After that we went and got breakfast at like 3 in the morning. Nothing like pancakes, bacon, and scrambled eggs after a very fun night. I didn’t walk in the door at home until around 5ish. It was another excellent night, and I felt so happy about how things went, that I managed to be productive on my only day off from work. I’m off tomorrow, and while I wish we had plans, I’m really looking forward to sleeping in and getting things done around the house. We’re making more plans and I’m just really excited about so many things to come. We’re planning a trip to Orlando. Maybe a day trip to Disney World?
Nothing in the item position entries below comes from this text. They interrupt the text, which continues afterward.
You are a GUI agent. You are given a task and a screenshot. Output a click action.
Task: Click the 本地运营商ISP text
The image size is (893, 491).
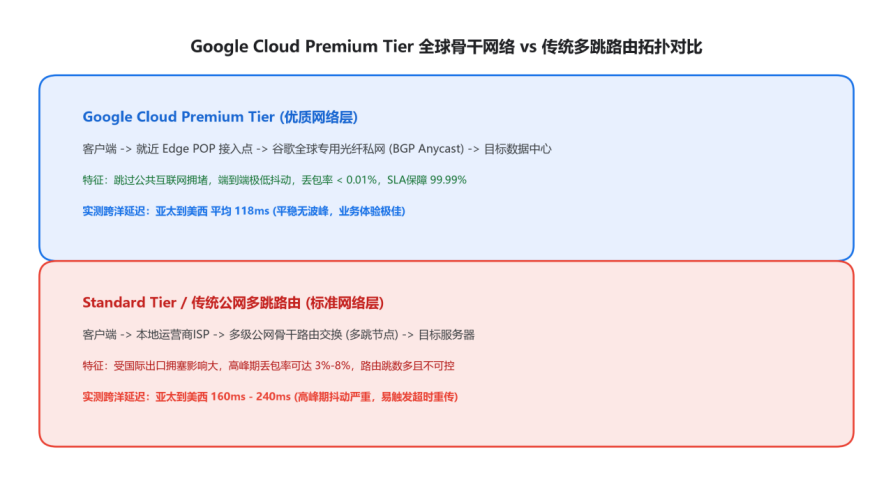(x=173, y=335)
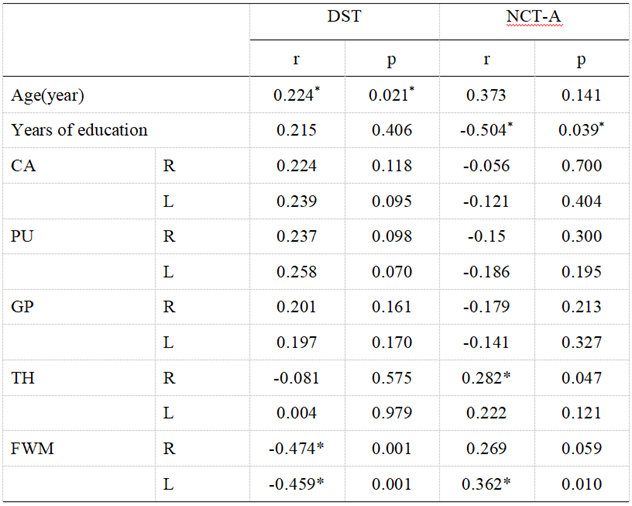Click the 0.406 p-value cell

click(x=391, y=130)
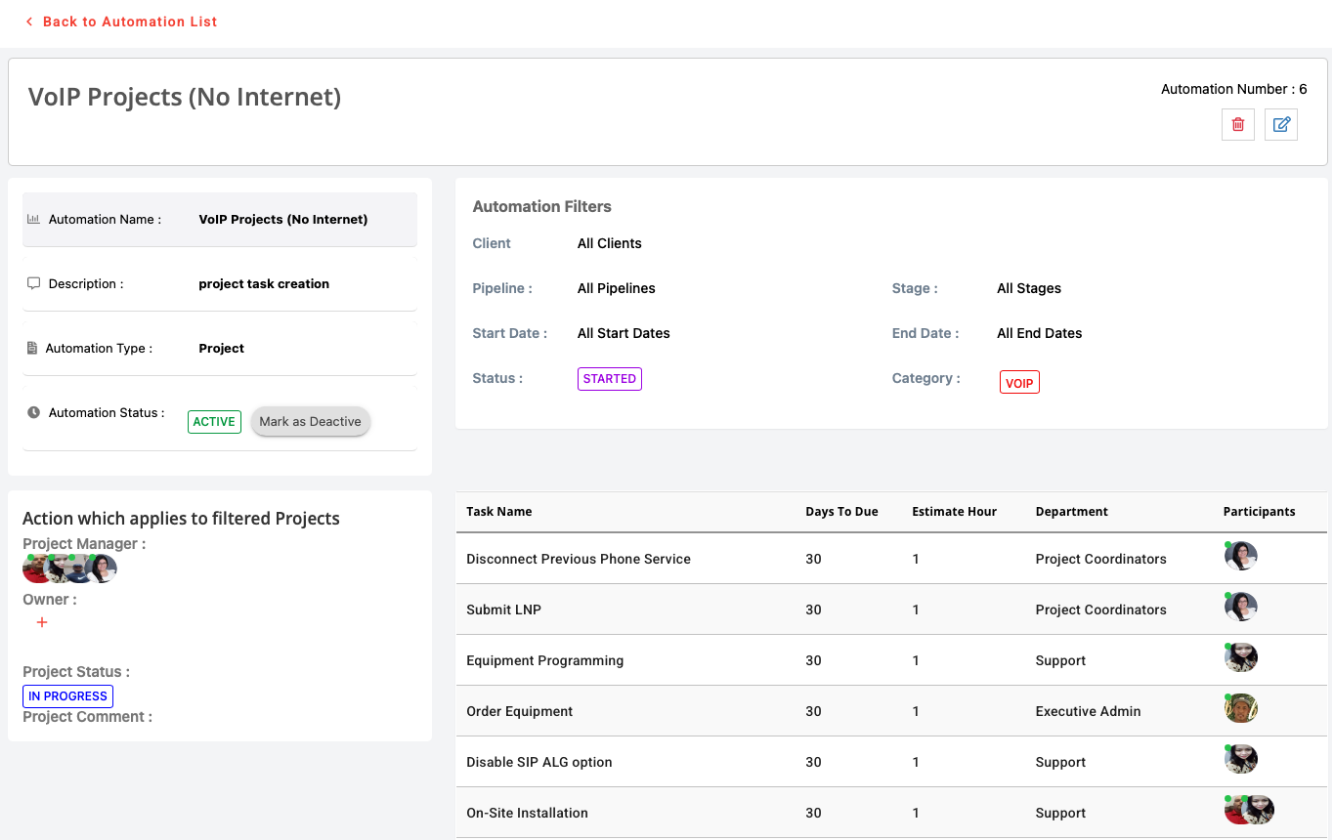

I’m having fun, but still wondering why on earth anyone would ever be interested in me. 🙂

Wait…. I haven’t made a single post in 2014?

Not going to lie. I am sitting here enjoying my weekend with a glass of wine. I was going to my site to check something when I realized I haven’t posted anything since 2013. What the heck? I guess I should try to type something up now that I have the page open and everything. How are you? How is the year going for you so far? I’ve got to say, it’s been pretty interesting for me so far. Partly because my hours at work have skyrocketed and I don’t have a lot of downtime these days. Life is a blur yet there isn’t anything very exciting going on. Other than the fact that I guess I just started seeing someone? I’m not sure how to word that just yet. But we will be seeing each other again… and I imagine again… heh. Who knew it happened when I wasn’t even looking for a change? We shall see where that goes before I officially start legit talking about it. Starting March 1st, I’ll have health and dental insurance again so I can finally start taking care of me again. So while life is still throwing blows at me here and there, 2014 has been looking pretty good. So far so good. Hope you have a good week. I have more to talk about. Things I thought I already talked about but I guess the posts I typed out never got posted. So we’ll save that for another time, another place, la di da.

Goodbye to you.

Goodbye 2013. That’s all. Goodbye. 2014? Please be kind. I’ve been in a dark place for far too long, and I just need to see a glimmer of light at the end of this never ending tunnel. 2014, are you going to shine that light for me?


Hello there. Just a very short entry to wish you a very Merry Christmas. I hope you’ve had a nice day. Also, has been renewed for another year. Maybe I’ll eventually start to make this site more interesting. That’s all for now. Happy Holidays!